# Bummed - Why do I listen to them?



## ReelinRod (May 29, 2003)

Planned on fishing the NJ Angler Tournament Saturday at Island Beach State Park; spent Friday getting stuff together and listening to the marine weather. The forecast seemed to go downhill every hour, ENE gusts to 40kts, 7-11ft seas. 

Sad to say I chickened out . . . 

Of course it was a great day, fishable conditions with tons of fish caught including a large number of Black Drum. 

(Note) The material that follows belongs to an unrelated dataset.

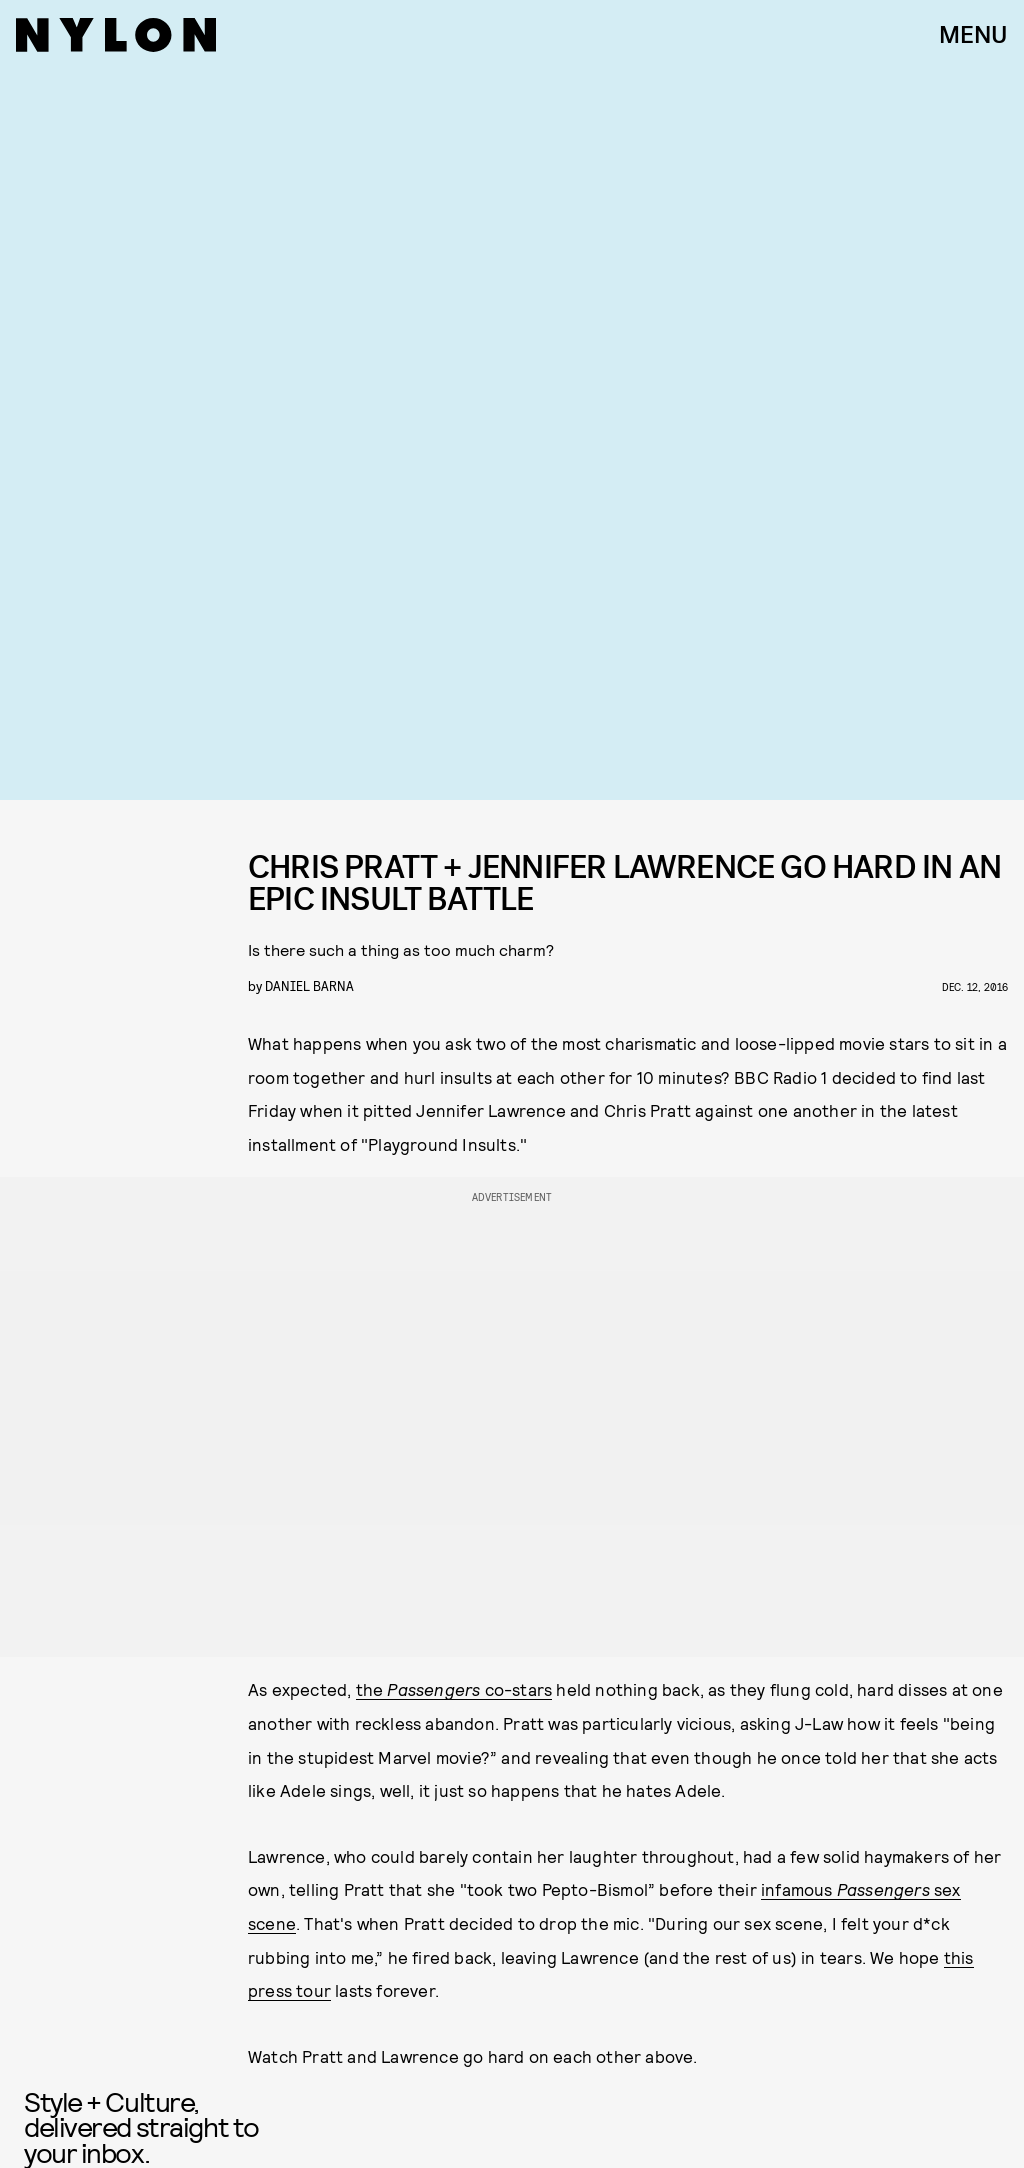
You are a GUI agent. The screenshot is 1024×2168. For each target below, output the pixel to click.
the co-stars (454, 1689)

Well, the truck's still loaded up and I'm going to try to salvage the weekend. After all, I just heard the weather's gonna be nice.


----------



## Cdog (Mar 18, 2002)

Sgt_Slough said:


> Planned on fishing the NJ Angler Tournament Saturday at Island Beach State Park; spent Friday getting stuff together and listening to the marine weather. The forecast seemed to go downhill every hour, ENE gusts to 40kts, 7-11ft seas.
> 
> Sad to say I chickened out . . .
> 
> ...



I hear ya, I did yard work today in th nasty weather that was predicited for us today. Always tomorrow....


----------



## david123 (Jun 24, 2004)

*weathermen*

being a weaterman is the only job where you get paid to predict stuff and you don't ever have to be right.....

Just so you know, when they say "there's a 30% Chance", it means that on the days that had conditions exactly like this, it rained 30% of the time. Not really a 30% chance at all. 

Can they cover their bott or what!

Better luck next time!

Dave


----------



## ReelinRod (May 29, 2003)

Well, today today turned into one of those days when you just say, "well it was nice to get out of the house for a while."

Nuff said.


----------



## the mover (Jan 16, 2004)

well sarge , i fished the tourn. this sat . got there at 5 30 waited in line for half hr just to get a shirt and a cold cup of joe . went to end of the paved road , made a right . sat there till 3 oclock with out a bite. buddy caught a short. where was t5hat 27lbr caught ? just have to try again next week


----------



## sand flea (Oct 24, 1999)

Don't feel bad--I did the exact same thing, except a couple of hundred miles south.

First thing out of my buddy's mouth when he called me from the beach where he was killing them was, "Oh, you f***** up this time..." 

It happens.


----------



## Talapia (Apr 27, 2003)

Let me guess...sounds
like HAT80


----------



## ReelinRod (May 29, 2003)

Hey Flea, the worst is when I'm at work during the week and I get a picture message from one of my so called buddies, holding a nice fish just rubbing it in . . . 

Mover, I think that 27 came from the pocket.


----------